SDS 268: Data Science in Insurance

Podcast Guest: Kirill Eremenko

June 7, 2019

Welcome to the FiveMinuteFriday episode of the SuperDataScience Podcast!

Today, we’re continuing our series on data science across industries with our 12th industry: insurance.
Insurance is an industry where companies provide compensation in exchange for premium payments.
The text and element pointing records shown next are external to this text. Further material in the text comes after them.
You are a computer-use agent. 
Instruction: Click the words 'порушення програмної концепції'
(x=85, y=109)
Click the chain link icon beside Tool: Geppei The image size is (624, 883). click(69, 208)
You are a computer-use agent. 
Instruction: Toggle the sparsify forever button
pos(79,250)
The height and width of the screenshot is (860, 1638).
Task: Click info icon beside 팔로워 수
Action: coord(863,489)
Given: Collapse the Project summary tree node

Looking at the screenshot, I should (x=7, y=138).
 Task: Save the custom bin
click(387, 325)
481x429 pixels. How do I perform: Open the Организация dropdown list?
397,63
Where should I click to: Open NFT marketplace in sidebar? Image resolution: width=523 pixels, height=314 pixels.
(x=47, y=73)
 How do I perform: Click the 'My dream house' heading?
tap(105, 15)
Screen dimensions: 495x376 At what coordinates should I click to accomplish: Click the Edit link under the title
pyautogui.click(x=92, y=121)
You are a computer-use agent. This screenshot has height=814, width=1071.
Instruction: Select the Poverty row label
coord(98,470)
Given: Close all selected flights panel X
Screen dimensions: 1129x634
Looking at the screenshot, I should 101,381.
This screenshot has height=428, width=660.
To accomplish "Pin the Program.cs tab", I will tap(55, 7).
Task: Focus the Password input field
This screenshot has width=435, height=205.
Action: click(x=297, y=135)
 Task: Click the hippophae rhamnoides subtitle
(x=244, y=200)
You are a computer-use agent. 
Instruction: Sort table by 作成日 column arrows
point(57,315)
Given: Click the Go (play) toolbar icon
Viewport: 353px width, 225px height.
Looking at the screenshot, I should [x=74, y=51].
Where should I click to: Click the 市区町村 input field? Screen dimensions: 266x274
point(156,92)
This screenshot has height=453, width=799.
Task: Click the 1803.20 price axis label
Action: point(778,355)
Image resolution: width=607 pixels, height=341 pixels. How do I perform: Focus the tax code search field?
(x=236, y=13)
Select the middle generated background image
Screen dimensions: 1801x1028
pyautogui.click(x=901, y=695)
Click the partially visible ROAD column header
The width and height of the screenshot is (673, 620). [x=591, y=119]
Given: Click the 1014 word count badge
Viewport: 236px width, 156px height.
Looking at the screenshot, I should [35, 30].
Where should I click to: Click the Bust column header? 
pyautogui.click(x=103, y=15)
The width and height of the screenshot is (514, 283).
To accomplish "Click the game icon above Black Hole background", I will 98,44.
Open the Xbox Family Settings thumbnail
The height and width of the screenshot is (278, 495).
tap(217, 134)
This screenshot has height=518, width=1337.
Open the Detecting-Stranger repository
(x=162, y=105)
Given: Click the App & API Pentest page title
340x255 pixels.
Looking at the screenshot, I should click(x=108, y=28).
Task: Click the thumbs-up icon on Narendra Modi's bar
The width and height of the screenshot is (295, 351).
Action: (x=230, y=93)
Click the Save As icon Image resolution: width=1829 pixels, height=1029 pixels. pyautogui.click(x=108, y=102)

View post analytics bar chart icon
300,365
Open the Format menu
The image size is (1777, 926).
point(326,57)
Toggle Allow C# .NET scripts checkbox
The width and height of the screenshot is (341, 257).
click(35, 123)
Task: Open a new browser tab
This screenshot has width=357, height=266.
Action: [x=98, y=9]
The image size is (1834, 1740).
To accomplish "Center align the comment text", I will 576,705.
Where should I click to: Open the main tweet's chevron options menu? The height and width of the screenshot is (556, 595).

The Insurance Office, the first insurance company, started in 1667 after a massive fire in London. Today the global industry is worth $4.5 trillion. 
1 – Usage Based Insurance
Historically, insurance has been very statistics based. With the advancement of machine learning and data science, less broad assumptions about customers are required. The car industry is a good example where devices are used to monitor car usage to inform insurance companies of risky vs. cautious drivers. One specific example is the device Snapshot that analyzes your behavior compared to billions of other drivers.
2 – Behavioral Premium Pricing
52% of all insurance premiums in the US are health and life insurance. So, they want to incorporate AI and machine learning as much as possible to make sure their premium prices reflect true risk factors. An example is FitSense which collects data on a user’s behavior to inform insurance companies where health and life insurance is concerned.
3 – Policy Personalization
The policy application process has not changed in decades: you fill in your details, the insurance companies review your details and get back to you. Through supervised learning, AI can learn to do the work of an insurance agent. The example here is Lemonade, an innovative insurance company that utilizes a chatbot to issue a personalized policy in minutes.
4 – Blockchain
Keeping track of the path of data for insurance companies is a challenge. Everyone uses different systems that have to talk to each other. In the past I submitted a claim for travel insurance, I thought it was paid, 2 years later I got a call from the hospital that they still didn’t receive payment. So, the ideal answer is blockchain: an immutable ledger. The example here is INSUREWAY, a blockchain powered marine insurance platform.
5 – Complete Disruption
Less specific but something important to think about is the indirect way data science will affect the insurance business. Who’s accountable? Who’s making decisions? If it’s AI, which AI is accountable? If you’re sitting behind a self-driving car that crashes, who is responsible: you, the AI, the insurance company, the car company? These questions will reshape the future of the insurance industry.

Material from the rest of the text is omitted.